Dataset content:
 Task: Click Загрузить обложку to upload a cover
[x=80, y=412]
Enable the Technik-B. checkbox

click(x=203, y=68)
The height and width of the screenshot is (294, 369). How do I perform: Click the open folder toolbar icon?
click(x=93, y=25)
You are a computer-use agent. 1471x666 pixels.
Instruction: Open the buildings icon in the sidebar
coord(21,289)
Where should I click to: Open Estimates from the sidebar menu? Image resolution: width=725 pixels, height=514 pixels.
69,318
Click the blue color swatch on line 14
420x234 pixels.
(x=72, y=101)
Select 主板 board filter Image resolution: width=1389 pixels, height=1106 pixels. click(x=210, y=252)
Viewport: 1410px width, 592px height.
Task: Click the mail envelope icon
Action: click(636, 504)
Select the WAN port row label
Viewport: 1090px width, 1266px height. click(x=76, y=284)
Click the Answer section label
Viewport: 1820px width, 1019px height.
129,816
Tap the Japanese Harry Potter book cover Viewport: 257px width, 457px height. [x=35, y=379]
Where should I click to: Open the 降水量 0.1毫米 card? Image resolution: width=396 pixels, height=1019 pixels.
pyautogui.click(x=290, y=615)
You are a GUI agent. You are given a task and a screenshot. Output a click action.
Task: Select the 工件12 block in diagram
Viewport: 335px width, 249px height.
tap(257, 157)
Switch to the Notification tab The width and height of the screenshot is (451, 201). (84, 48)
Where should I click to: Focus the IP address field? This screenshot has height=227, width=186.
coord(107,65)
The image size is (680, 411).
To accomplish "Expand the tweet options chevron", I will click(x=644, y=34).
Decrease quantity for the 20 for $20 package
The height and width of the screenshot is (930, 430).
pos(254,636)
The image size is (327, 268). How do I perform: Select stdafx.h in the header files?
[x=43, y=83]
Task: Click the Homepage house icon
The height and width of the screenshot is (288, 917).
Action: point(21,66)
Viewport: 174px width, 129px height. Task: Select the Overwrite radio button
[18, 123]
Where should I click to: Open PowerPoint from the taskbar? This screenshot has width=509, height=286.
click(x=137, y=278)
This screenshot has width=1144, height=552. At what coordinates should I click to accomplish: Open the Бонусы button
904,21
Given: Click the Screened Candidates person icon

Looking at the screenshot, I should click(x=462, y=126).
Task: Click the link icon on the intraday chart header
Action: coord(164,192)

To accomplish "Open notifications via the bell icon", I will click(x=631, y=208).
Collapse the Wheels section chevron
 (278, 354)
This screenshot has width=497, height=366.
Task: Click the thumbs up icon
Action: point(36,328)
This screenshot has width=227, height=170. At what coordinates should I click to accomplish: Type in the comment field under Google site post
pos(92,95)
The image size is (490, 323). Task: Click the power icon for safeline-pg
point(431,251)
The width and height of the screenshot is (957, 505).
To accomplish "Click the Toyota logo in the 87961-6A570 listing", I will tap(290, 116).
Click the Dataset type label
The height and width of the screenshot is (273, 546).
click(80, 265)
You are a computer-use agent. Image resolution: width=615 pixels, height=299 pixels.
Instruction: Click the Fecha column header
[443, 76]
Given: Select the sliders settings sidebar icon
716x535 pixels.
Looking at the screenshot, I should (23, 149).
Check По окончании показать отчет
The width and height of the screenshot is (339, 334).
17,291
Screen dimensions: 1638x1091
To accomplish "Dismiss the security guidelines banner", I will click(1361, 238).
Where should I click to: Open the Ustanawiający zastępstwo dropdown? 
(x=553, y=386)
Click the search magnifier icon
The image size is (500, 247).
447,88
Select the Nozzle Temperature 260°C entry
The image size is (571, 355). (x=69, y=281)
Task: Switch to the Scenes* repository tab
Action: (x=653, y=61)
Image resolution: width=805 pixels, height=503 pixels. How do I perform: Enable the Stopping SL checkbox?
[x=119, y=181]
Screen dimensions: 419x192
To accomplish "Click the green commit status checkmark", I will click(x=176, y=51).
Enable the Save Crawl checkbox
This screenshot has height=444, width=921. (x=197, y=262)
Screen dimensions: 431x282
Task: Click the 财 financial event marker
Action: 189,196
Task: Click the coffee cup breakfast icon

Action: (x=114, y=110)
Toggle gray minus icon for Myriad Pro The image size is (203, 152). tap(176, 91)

Exercise directions:
Scan the entries above. Copy each line that has the string "computer".

Response below:
You are a computer-use agent. 1471x666 pixels.
You are a computer-use agent. Image resolution: width=615 pixels, height=299 pixels.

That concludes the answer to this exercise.